[[ SELECTED EXTRACT open ]]
Auditory Brainstem Implants: The Other Bionic Hearing Device

You might have heard of the cochlear implant. It’s an electronic device also referred to as a neuroprosthesis, serving as a bionic replacement for the human ear. These implants have brought an improved sense of hearing to hundreds of thousands around the world.

However, the cochlear implant isn’t the only game in town. The auditory brain stem implant is another device that promises to bring a sense of sound to those without it, albeit by a different route.

Sensory Implants

Cochlear implants have shown the best results when provided to patients earlier rather than later. It’s likely that ABIs would be subject to a similar effect, though users of all ages often cite measurable benefits from such implant devices. Credit: Matt Ralph. CC-BY-2.0

While the cochlear implant itself is a highly complicated device, the basic concept behind it is simple. The usual mechanics of the ear, which receive vibrations from the air and turn them into nerve signals, is bypassed entirely. Instead, a small electronic device captures sound with a microphone. The sound is then processed, with a priority on maximising perception of audible speech. This processed sound is used to drive an array of electrodes implanted within the cochlea itself. These electrodes stimulate the auditory nerves in the cochlea, enabling the wearer to perceive sound.

The auditory brain stem implant (ABI) is in many ways similar to the cochlear implant. The basic theory is indeed the same: audio is captured electronically, and then used to stimulate nerves to provide an auditory sense to the brain. Where the ABI differs is that it skips past the cochlea inside the ear entirely. Instead, the ABI stimulates electrodes placed in the cochlear nucleus of the brainstem itself.
[[ SELECTED EXTRACT closed ]]
TASK SET:
[1] In the article on auditory brainstem implants, where are the electrodes of an ABI placed?
[2] Render this sentence from the article on auditory brainstem implants in Spanish: "The auditory brain stem implant (ABI) is in many ways similar to the cochlear implant."
[3] Continue the article on auditory brainstem implants past its last sentence.
The material that follows has no connection to the article on auditory brainstem implants.
[[ DATASET RECORDS open ]]
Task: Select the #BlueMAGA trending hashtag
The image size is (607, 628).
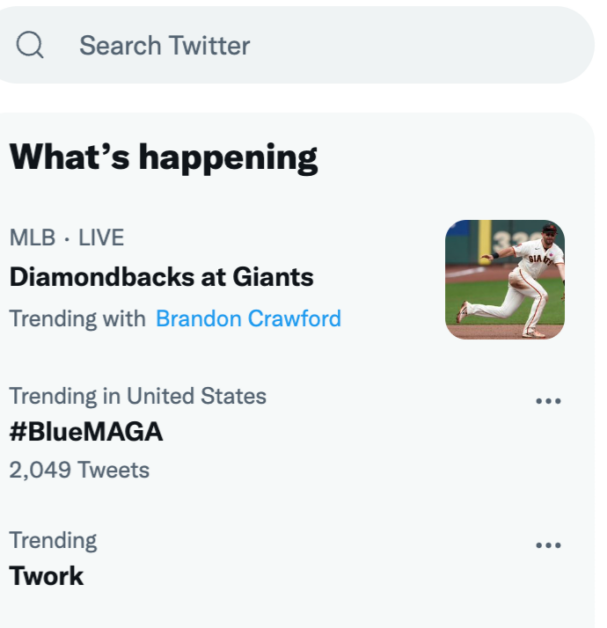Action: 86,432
[[ DATASET RECORDS closed ]]
[[ DATASET RECORDS open ]]
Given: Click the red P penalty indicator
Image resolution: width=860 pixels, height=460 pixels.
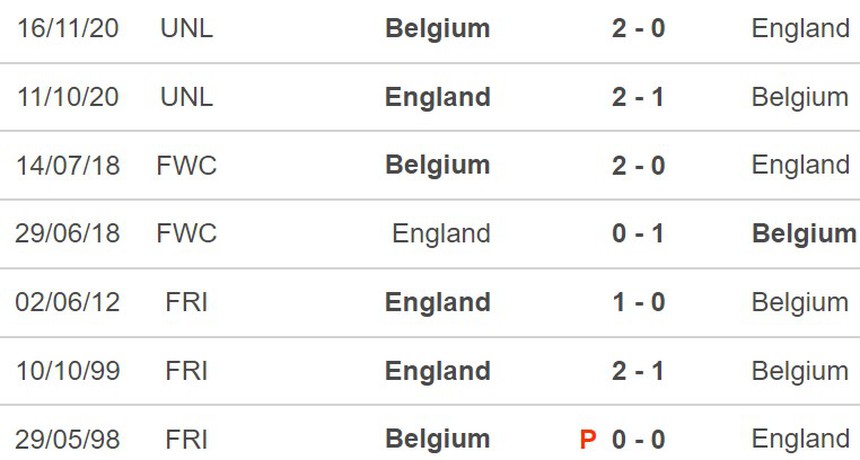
[[ DATASET RECORDS closed ]]
[[ DATASET RECORDS open ]]
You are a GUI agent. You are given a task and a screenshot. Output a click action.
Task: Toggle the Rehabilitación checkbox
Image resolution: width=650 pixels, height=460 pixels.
[[ DATASET RECORDS closed ]]
ANSWERS PER TASK:
[1] They are placed in the cochlear nucleus of the brainstem.

[2] El implante auditivo de tronco cerebral (ABI) es, en muchos aspectos, similar al implante coclear.

[3]
The ABI thus has the benefit that it can provide an auditory sense to patients who, for whatever reason, cannot have a cochlear implant fitted to the auditory nerves in the inner ear. Patients with a condition called Neurofibromatosis Type 2 (NF2) were initially the primary group for ABI use. NF2 is a condition that affects the nervous system, and its associated treatment often causes damage to the auditory nerve. Thus, for patients with this condition, an ABI is suitable where a traditional cochlear implant would be impractical. In cases where the auditory nerves in the cochlea may be damaged or destroyed, an ABI may be applicable.

The auditory brainstem implant (ABI) directs pulses to electrodes mounted in the brainstem, instead of the inner ear. Credit: Hear Hear!, CC-BY-SA-4.0

However, the ABI comes with the drawback that it requires a far more complex implantation than a cochlear implant. Surgery involves opening the skull to access the brain stem, which is far more invasive than the simpler procedure required to implant a cochlear device in the inner ear.

Outcomes for patients are by and large not as successful as patients with cochlear implants when it comes to understanding speech either. With a combination of ABI use with lipreading techniques, many patients go on to learn to understand speech, but few can understand speech relying on an ABI alone.

This is largely down to electrode placement. The cochlea itself has a fairly straightforward map of areas that correspond to high and low tones, which can be stimulated in turn by an implant directly. However, when inserting electrodes into the brainstem, it’s harder to map out and stimulate these regions as accurately, and thus an ABI will struggle to deliver as much tonal information to the brain as a cochlear implant would.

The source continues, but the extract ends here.